Mercredi 2 décembre 2020

L’Europe, droguée au pétrole ?

La débâcle de la plate-forme pétrolière au large de la Louisiane va enclencher très probablement un ralentissement des prospections et exploitations de pétrole en haut-mer. Le temps de se poser quelques questions :

Où en est l’Europe de sa dépendance au pétrole ?

La bonne nouvelle, car il y en a une, est que l’Europe, qui voyait sa consommation de pétrole augmenter continuellement jusqu’en 2006 à 14,5 millions de barils/jours, a vu cette consommation diminuer à 14,32, 14,25 et 13,6 millions de barils pour 2007,2008 et 2009. Hausse des prix, crise économique furent deux facteurs essentiels. Cette évolution est donc à suivre. 7% en 5 ans, c’est sensible.
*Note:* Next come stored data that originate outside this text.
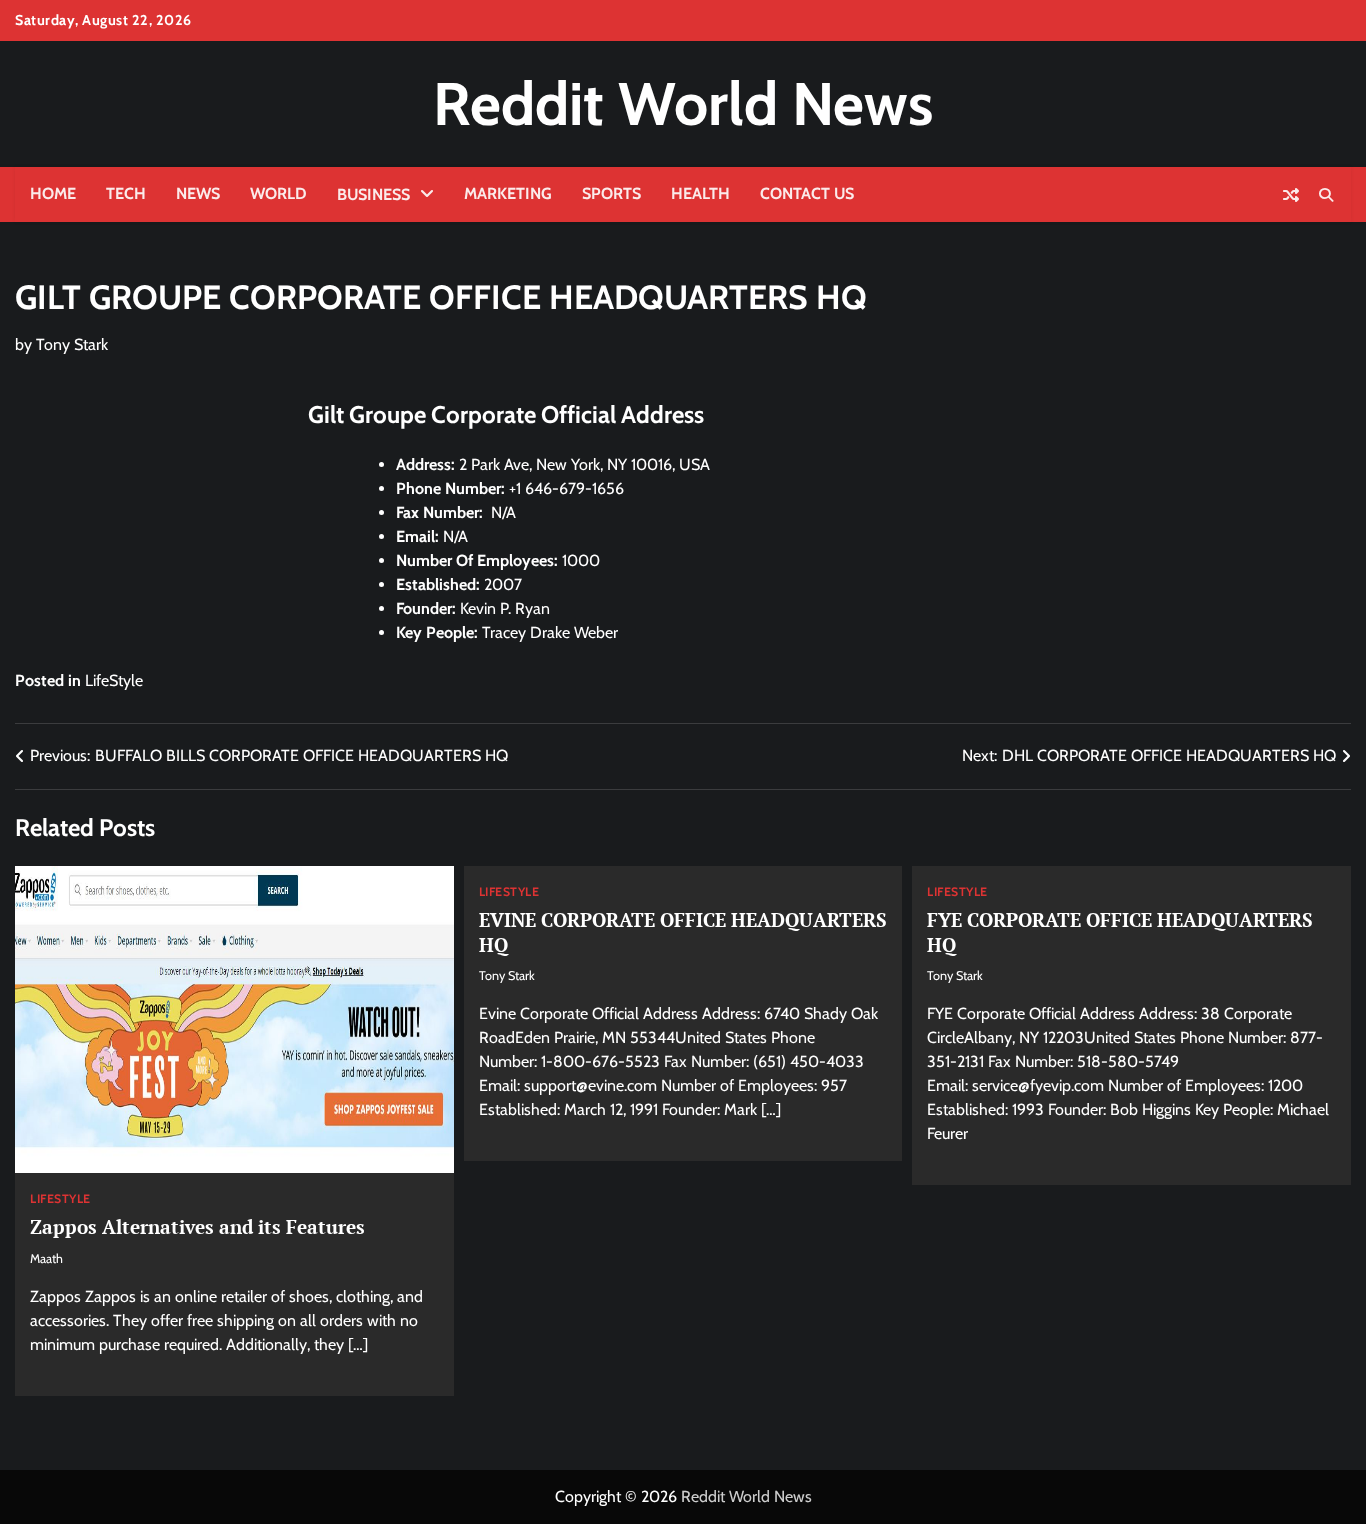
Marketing (508, 193)
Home (53, 193)
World (278, 193)
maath (46, 1258)
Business (373, 194)
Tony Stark (72, 344)
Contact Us (807, 193)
Côté mauvaises nouvelles, il faut regarder la production européenne : l’Union Européenne a 2 producteurs importants de pétrole, le Royaume-Uni et le Danemark, 3 en incluant la Norvège. Les Pays-Bas sont devenus quantité négligeable. Le Royaume-Uni a vu sa production passer de 2 millions de barils/jours en 2005 à 1,5 millions en 2009, le Danemark de 0,4 à 0,27. Soit des baisses de 25 % en 5 ans. La Norvège, autre bouée de secours européenne, connait la même tendance, passant de 3 millions à 2,5 en 5 ans.

La production européenne (Norvège incluse) a donc diminué de en gros 6 millions à 4,5 millions de barils/jours en 5 ans, soit -25% ! Le pic de production de pétrole en Europe est atteint depuis plus de 10 ans.

La dépendance de l’Europe aux autres pays producteurs de pétrole, malgré une consommation légèrement réduite, s’est donc accrue significativement.

Dépendants, et alors ?

Le lecteur n’est pas étonné d’apprendre que l’Europe dépend des autres pour le pétrole. L’Europe dépend bien des autres pour les bananes, le cacao, le café, les vêtements, etc. C’est la beauté de la mondialisation, n’est-ce pas ? L’Europe est aussi dépendante de l’extérieur pour la gaz, le charbon et l’uranium, qui composent 90% de notre consommation d’énergie.

S’il est aisé -quoique- d’imaginer se passer de bananes ou de café (aie !), se passer d’énergie et de pétrole est aujourd’hui impossible !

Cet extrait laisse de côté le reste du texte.